Instruction for the entries that follow: retype exactly the lines from the line with "UK Immigration (82, 29)" to the line with "CONTACT (846, 63)", both included, and omit all others.

Collected data:
-- Opening Marker --
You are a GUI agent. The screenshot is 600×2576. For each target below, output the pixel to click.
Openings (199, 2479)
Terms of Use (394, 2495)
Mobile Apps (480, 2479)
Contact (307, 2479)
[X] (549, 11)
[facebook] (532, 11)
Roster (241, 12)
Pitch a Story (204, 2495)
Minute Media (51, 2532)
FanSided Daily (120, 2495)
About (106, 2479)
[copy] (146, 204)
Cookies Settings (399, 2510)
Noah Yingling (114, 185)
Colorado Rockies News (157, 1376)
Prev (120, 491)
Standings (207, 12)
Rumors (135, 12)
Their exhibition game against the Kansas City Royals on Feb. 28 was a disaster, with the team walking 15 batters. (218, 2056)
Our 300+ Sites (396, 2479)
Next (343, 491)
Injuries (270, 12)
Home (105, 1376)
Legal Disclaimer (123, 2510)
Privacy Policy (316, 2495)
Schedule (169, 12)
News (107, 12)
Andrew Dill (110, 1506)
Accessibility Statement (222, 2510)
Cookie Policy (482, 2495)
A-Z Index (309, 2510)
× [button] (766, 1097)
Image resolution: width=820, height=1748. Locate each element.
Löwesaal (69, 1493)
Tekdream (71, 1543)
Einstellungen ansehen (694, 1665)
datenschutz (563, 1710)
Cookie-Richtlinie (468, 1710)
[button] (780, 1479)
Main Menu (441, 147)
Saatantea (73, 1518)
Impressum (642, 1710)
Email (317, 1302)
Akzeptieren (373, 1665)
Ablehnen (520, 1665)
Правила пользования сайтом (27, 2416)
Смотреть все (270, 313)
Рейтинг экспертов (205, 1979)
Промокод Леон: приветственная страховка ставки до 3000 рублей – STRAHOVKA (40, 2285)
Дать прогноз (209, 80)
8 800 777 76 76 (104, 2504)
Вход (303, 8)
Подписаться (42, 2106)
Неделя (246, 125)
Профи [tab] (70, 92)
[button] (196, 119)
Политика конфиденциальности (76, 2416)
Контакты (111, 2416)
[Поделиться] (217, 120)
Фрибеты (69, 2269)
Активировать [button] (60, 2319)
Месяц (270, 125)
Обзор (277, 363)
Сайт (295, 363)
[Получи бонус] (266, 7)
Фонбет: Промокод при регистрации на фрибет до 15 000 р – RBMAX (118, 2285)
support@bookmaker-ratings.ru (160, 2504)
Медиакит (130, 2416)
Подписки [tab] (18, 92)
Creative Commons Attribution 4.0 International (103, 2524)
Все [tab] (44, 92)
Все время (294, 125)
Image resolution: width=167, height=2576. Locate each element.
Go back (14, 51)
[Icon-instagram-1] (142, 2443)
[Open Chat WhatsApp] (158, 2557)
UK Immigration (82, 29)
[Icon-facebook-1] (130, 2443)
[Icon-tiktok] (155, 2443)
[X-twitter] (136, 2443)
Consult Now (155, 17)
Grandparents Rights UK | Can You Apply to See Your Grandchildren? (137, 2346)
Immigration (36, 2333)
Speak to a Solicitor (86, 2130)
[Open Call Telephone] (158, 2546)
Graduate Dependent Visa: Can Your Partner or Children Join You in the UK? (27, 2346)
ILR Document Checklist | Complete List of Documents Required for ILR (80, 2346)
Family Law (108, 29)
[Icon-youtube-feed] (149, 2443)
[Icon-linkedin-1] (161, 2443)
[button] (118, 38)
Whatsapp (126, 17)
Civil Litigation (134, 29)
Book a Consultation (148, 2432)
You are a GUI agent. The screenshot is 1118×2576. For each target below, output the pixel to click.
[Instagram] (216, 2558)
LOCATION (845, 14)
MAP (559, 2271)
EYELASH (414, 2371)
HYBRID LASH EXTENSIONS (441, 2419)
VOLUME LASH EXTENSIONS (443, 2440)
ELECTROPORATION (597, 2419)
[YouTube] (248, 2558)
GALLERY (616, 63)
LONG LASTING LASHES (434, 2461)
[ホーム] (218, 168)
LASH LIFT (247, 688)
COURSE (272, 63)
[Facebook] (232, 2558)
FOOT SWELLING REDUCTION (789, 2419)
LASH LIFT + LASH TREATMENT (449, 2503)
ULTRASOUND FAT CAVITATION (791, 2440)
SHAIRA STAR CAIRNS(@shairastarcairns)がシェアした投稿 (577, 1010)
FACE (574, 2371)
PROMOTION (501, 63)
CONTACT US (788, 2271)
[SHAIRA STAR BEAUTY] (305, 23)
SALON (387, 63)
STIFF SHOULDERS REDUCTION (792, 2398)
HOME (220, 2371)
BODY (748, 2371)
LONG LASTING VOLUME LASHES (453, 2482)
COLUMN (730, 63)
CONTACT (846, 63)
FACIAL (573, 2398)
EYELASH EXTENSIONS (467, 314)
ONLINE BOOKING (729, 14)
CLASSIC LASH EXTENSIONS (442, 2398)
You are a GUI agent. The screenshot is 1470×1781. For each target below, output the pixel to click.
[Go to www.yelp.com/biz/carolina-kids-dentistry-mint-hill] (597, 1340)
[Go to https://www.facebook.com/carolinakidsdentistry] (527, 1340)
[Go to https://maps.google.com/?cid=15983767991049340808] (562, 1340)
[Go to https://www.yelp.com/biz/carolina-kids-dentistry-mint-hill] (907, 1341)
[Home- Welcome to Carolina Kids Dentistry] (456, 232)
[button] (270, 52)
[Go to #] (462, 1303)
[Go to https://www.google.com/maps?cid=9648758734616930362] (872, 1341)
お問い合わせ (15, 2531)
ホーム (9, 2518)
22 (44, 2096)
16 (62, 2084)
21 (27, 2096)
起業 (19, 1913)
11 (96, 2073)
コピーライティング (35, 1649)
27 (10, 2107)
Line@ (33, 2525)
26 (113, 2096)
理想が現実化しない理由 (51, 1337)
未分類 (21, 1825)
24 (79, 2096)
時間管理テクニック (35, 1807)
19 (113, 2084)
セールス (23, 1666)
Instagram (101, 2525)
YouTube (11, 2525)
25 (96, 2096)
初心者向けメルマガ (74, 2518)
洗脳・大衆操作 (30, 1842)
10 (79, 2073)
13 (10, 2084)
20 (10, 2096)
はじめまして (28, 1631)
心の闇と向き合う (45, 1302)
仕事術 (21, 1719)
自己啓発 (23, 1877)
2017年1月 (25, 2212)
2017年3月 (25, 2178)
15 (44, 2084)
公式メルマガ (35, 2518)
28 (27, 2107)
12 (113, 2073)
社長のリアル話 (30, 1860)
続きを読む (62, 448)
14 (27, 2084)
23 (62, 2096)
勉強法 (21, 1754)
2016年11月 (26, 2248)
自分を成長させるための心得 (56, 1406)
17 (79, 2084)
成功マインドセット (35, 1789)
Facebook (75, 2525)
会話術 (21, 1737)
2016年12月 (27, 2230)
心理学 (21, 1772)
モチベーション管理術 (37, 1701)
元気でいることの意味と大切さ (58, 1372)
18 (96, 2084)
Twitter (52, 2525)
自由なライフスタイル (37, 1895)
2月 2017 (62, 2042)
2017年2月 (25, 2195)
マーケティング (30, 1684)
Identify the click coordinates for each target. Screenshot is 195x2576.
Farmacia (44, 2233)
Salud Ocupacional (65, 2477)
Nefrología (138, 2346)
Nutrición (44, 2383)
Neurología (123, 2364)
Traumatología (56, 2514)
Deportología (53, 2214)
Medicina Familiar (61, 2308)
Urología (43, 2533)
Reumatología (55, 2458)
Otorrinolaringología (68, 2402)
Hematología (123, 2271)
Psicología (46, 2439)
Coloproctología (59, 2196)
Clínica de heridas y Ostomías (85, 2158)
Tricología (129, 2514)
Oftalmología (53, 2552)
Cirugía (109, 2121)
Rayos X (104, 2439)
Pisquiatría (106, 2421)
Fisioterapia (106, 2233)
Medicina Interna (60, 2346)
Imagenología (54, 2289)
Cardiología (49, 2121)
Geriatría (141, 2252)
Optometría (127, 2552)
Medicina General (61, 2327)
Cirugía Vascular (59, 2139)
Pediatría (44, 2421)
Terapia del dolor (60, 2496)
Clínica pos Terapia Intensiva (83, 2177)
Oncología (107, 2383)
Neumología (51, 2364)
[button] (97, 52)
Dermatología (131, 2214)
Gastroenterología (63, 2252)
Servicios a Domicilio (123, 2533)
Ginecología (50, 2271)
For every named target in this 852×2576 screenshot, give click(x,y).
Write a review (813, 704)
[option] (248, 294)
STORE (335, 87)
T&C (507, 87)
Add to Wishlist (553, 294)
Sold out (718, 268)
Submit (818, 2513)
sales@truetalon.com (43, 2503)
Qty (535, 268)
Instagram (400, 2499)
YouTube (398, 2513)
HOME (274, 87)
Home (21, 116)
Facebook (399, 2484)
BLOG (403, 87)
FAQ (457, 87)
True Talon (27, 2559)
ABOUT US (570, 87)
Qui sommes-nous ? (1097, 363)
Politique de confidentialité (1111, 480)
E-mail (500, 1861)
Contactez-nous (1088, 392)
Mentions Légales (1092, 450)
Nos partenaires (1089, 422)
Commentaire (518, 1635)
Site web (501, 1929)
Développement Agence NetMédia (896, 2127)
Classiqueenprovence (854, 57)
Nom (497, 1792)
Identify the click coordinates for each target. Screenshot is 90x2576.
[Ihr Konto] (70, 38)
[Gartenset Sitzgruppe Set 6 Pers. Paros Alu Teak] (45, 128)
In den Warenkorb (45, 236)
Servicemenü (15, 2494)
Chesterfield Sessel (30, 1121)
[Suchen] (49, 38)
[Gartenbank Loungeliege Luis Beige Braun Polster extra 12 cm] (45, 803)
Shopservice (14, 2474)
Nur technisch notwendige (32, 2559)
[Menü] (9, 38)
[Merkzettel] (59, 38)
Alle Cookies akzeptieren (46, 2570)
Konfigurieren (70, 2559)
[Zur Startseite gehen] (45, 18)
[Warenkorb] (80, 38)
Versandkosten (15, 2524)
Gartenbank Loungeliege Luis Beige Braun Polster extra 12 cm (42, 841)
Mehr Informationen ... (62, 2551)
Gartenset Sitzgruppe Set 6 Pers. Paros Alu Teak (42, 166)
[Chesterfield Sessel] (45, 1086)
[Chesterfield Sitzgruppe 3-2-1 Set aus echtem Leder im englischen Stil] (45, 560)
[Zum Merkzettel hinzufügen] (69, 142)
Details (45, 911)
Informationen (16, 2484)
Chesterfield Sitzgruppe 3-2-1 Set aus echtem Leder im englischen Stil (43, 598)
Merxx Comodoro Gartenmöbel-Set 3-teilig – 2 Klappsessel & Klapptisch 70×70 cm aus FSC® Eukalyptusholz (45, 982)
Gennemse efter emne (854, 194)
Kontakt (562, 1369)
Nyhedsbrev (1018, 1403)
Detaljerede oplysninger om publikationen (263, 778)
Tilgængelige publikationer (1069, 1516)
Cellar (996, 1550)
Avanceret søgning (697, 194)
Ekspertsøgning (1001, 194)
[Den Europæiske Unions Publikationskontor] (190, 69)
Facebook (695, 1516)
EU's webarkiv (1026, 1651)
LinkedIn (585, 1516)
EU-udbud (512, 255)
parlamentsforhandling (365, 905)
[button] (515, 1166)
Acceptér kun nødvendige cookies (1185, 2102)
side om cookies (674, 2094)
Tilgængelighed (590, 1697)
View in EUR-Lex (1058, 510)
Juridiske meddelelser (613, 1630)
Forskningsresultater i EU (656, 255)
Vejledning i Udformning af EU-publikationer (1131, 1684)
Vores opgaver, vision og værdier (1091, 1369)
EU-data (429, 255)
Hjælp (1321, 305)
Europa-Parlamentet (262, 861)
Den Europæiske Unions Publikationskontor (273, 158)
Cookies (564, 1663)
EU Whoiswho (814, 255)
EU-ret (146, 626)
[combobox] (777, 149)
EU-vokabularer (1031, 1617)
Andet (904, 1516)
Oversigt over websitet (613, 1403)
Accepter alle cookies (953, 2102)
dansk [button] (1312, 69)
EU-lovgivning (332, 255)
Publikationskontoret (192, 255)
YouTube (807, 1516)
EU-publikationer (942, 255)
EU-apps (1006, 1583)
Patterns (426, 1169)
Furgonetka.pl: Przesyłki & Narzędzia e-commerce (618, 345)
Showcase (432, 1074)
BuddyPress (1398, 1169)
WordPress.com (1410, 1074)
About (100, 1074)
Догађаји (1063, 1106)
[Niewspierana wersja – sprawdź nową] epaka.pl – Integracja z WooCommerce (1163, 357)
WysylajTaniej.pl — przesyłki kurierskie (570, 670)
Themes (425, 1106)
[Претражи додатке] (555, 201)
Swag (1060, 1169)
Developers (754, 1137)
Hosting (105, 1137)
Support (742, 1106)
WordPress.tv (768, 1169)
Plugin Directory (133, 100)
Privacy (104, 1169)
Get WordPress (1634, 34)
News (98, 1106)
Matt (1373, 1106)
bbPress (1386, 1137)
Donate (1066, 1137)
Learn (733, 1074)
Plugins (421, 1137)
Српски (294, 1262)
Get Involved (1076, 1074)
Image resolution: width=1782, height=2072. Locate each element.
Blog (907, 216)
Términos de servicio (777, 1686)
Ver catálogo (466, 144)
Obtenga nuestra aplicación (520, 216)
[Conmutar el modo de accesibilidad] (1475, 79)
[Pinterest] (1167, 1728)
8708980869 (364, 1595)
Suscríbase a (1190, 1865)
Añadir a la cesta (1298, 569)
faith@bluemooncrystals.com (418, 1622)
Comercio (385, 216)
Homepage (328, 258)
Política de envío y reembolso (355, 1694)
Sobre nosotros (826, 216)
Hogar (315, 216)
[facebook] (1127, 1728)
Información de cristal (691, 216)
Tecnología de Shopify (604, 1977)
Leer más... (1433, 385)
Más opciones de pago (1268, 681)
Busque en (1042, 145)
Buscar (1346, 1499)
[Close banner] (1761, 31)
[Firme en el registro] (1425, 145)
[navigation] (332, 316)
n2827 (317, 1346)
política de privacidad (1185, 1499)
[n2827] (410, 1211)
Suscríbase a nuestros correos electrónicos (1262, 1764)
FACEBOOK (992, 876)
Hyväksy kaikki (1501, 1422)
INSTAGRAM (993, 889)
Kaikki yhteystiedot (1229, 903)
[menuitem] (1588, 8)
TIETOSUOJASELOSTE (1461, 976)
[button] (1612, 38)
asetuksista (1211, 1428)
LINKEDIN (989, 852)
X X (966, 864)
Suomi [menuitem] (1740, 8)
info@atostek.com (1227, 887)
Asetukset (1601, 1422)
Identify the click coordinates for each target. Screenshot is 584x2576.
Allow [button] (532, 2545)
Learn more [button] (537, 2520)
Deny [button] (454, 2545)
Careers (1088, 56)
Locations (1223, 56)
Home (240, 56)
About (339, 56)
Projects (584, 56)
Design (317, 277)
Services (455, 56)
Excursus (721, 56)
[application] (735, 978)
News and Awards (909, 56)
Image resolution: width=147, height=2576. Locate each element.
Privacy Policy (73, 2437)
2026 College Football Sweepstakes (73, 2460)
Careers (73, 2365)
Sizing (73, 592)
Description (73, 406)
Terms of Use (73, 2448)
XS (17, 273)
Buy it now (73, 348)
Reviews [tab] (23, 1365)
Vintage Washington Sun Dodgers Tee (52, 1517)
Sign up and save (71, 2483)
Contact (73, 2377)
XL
-- Closing Marker --
● **FINISHED TASK**
UK Immigration (82, 29)
[Icon-facebook-1] (130, 2443)
[Icon-tiktok] (155, 2443)
[X-twitter] (136, 2443)
Consult Now (155, 17)
Grandparents Rights UK | Can You Apply to See Your Grandchildren? (137, 2346)
Immigration (36, 2333)
Speak to a Solicitor (86, 2130)
[Open Call Telephone] (158, 2546)
Graduate Dependent Visa: Can Your Partner or Children Join You in the UK? (27, 2346)
ILR Document Checklist | Complete List of Documents Required for ILR (80, 2346)
Family Law (108, 29)
[Icon-youtube-feed] (149, 2443)
[Icon-linkedin-1] (161, 2443)
[button] (118, 38)
Whatsapp (126, 17)
Civil Litigation (134, 29)
Book a Consultation (148, 2432)
You are a GUI agent. The screenshot is 1118×2576. For each target below, output the pixel to click.
[Instagram] (216, 2558)
LOCATION (845, 14)
MAP (559, 2271)
EYELASH (414, 2371)
HYBRID LASH EXTENSIONS (441, 2419)
VOLUME LASH EXTENSIONS (443, 2440)
ELECTROPORATION (597, 2419)
[YouTube] (248, 2558)
GALLERY (616, 63)
LONG LASTING LASHES (434, 2461)
[ホーム] (218, 168)
LASH LIFT (247, 688)
COURSE (272, 63)
[Facebook] (232, 2558)
FOOT SWELLING REDUCTION (789, 2419)
LASH LIFT + LASH TREATMENT (449, 2503)
ULTRASOUND FAT CAVITATION (791, 2440)
SHAIRA STAR CAIRNS(@shairastarcairns)がシェアした投稿 (577, 1010)
FACE (574, 2371)
PROMOTION (501, 63)
CONTACT US (788, 2271)
[SHAIRA STAR BEAUTY] (305, 23)
SALON (387, 63)
STIFF SHOULDERS REDUCTION (792, 2398)
HOME (220, 2371)
BODY (748, 2371)
LONG LASTING VOLUME LASHES (453, 2482)
COLUMN (730, 63)
CONTACT (846, 63)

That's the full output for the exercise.